Gold gains support from a dip in US dollar, bond yields
Gold prices gained on Tuesday as the dollar and Treasury yields retreated from recent highs ahead of crucial U.S. inflation and jobs data this week that could define the outlook for interest rates.
FUNDAMENTALS
* Spot gold was up 0.1% at $1,921.69 per ounce
by 0113 GMT, having hit its highest since Aug. 10 on Monday.
U.S. gold futures rose 0.1% to $1,949.30.
* The U.S. dollar dipped against a basket of
major currencies, while benchmark U.S. 10-year Treasury yields moved further
away from their highest levels since 2007 hit last week.

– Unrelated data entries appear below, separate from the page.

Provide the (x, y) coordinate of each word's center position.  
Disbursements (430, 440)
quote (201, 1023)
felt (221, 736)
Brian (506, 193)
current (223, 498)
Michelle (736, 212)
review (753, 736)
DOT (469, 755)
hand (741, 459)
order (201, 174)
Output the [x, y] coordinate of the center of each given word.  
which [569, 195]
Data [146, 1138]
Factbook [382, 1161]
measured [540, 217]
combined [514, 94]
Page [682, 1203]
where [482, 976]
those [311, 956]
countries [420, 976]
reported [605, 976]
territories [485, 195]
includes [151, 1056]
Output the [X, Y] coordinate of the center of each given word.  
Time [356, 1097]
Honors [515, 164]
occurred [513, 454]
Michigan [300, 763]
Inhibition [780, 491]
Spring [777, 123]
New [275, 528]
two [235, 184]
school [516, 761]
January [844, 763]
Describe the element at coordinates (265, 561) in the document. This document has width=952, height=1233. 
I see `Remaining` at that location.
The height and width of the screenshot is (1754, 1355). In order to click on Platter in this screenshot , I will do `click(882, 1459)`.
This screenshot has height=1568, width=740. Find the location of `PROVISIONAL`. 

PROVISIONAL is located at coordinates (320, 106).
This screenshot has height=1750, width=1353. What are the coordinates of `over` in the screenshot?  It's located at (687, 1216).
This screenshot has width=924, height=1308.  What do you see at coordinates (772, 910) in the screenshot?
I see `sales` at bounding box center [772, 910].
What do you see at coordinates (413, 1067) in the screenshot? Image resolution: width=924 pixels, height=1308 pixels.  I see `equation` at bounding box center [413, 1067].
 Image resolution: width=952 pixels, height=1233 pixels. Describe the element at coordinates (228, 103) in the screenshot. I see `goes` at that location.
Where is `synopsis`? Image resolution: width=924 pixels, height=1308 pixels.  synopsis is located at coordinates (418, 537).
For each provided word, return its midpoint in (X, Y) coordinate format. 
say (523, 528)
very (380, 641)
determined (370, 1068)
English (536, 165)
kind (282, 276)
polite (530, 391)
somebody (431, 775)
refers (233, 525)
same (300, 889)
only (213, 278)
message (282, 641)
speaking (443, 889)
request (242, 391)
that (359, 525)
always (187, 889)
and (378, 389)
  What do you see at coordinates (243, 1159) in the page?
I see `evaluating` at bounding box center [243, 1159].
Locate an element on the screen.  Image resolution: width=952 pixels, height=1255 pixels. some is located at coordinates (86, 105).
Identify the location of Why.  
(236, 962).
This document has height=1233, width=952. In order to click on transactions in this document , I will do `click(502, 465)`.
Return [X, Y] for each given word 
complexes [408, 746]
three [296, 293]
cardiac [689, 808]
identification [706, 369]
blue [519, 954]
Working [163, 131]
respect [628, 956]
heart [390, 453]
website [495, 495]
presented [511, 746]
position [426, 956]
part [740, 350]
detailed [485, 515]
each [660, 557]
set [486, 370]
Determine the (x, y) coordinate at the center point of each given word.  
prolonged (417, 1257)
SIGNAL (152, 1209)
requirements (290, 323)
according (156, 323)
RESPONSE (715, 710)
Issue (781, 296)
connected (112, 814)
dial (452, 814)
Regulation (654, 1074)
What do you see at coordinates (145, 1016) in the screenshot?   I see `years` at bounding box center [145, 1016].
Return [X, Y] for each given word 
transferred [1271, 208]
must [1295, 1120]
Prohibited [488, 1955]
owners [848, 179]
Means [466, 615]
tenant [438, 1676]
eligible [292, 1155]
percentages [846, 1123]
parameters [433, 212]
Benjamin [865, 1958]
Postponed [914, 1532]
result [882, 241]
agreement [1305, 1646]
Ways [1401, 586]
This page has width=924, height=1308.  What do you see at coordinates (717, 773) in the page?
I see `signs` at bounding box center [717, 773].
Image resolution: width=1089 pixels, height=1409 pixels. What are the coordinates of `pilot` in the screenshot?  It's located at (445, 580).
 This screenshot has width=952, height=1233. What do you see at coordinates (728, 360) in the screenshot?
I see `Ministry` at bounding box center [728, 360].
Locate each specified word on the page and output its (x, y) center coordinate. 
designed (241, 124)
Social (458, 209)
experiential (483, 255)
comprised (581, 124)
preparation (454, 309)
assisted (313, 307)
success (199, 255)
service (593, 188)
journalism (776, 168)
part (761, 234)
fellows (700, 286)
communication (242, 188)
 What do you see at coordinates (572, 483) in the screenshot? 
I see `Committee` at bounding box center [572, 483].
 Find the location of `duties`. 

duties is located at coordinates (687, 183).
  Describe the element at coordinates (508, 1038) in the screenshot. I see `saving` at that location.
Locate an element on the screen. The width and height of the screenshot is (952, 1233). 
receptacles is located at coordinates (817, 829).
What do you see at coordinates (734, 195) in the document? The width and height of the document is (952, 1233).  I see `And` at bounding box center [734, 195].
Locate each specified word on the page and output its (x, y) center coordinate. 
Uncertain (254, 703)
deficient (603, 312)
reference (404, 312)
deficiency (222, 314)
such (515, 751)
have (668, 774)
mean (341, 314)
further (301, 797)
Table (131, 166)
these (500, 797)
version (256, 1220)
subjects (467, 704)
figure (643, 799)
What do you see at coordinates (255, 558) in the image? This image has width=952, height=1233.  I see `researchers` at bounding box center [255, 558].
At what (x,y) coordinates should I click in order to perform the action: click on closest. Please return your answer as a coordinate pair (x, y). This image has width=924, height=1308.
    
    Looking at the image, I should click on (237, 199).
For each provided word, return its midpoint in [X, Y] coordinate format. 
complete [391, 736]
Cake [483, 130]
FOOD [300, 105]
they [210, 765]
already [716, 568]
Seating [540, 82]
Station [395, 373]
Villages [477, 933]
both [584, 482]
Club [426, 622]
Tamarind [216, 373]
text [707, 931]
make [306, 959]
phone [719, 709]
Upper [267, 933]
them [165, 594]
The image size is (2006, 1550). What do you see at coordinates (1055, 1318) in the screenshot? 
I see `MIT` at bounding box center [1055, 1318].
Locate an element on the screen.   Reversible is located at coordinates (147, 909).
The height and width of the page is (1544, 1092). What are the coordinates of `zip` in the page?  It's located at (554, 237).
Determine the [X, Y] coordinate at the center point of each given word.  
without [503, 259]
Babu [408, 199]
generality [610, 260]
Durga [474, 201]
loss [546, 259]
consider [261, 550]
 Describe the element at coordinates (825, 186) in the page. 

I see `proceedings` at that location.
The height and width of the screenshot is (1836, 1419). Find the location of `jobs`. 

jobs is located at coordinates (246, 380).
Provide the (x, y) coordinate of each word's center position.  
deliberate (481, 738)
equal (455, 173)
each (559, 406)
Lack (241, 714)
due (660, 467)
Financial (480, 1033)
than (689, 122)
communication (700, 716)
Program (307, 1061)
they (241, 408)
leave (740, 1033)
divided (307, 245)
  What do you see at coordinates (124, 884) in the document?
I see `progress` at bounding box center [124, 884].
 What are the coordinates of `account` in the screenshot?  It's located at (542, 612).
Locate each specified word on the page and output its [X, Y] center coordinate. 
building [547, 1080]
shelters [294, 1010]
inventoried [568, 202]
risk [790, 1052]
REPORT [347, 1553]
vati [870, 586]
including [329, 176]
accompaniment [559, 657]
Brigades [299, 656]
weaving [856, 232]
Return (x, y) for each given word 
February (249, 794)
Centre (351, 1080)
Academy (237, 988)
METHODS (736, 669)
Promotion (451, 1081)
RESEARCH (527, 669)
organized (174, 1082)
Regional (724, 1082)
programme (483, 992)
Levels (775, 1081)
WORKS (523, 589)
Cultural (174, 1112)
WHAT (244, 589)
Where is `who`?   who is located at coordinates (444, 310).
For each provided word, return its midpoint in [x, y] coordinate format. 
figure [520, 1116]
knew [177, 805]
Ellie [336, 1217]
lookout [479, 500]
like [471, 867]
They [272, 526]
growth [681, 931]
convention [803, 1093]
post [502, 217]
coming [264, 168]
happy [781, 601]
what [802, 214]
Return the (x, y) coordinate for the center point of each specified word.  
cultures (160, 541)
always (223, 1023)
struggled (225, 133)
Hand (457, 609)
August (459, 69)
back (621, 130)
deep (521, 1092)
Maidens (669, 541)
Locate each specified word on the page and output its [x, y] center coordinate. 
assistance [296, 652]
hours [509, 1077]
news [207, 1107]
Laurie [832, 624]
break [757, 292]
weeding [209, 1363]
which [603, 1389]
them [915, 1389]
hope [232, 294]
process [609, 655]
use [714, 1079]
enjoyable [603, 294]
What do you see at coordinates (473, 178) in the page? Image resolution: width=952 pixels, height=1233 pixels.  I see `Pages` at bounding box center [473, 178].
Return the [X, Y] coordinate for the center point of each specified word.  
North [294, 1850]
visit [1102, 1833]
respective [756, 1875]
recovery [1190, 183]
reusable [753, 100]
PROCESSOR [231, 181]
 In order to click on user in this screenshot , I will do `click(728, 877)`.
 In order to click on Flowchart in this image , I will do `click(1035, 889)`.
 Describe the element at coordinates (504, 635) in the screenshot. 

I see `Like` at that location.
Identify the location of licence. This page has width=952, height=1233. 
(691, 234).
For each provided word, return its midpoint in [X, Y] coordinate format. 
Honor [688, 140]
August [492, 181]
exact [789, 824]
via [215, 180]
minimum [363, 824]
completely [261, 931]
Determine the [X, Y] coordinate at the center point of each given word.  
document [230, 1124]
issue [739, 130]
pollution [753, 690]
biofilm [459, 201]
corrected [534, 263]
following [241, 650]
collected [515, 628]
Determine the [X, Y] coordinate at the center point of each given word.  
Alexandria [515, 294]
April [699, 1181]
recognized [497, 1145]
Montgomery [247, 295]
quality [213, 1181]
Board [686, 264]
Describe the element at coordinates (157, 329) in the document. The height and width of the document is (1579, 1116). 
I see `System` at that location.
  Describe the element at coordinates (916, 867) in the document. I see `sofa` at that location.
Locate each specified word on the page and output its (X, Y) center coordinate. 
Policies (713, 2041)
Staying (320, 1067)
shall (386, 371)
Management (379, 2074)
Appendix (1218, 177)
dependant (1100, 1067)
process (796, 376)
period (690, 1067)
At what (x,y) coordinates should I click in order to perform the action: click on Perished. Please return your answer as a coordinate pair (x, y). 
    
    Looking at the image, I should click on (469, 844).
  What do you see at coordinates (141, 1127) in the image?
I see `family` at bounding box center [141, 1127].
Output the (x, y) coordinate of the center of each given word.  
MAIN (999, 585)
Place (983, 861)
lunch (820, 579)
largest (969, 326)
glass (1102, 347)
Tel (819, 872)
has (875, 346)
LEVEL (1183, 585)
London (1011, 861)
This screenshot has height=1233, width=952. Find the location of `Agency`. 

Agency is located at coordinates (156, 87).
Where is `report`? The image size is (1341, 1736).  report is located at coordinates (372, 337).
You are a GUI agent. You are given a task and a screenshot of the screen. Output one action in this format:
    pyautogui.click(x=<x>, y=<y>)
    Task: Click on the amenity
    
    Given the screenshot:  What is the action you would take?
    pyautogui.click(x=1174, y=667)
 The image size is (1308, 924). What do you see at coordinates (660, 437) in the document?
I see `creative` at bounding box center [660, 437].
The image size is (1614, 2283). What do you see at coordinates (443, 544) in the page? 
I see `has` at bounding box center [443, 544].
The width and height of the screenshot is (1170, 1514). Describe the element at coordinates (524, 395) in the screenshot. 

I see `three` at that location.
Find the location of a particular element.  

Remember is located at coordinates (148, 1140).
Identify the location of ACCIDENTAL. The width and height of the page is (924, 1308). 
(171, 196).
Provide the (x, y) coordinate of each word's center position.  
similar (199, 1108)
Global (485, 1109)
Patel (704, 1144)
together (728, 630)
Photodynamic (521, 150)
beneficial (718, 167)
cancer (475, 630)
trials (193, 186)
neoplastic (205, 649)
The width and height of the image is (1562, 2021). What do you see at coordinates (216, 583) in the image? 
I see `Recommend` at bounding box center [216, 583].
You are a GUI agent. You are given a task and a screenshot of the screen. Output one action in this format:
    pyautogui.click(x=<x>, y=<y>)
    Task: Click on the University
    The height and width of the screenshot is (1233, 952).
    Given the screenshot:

* A weaker dollar tends to make gold, which
yields no interest, less expensive for other currency holders.
* Among a string of economic data scheduled to be released this week, focus would be on the Federal Reserve's preferred inflation measure, the U.S. PCE price index due on Thursday, and the non-farm payrolls report due on Friday.
* Record levels of government debt, geopolitical
tensions that threaten to split the global trading system, and the likely
persistence of weak productivity gains may saddle the world with a slow-growth
future that stunts development in some countries even before it starts.
* European Central Bank policymaker Robert
Holzmann sees a case for raising interest rates further at its next meeting in
September if there are no big surprises in inflation data before then, he told
Bloomberg News in an interview on Monday.
* Japan's jobless rate rose to 2.7% in July from
the previous month, government data showed.
* SPDR Gold Trust, the world's largest
gold-backed exchange-traded fund, said its holdings rose 0.3% to 886.64 metric
tons on Monday.
* Elsewhere, spot silver fell 0.2% to $24.22 per
ounce and platinum steadied at $964.90, having opened at its highest level in a
month. Palladium lost 0.6% to $1,247.36.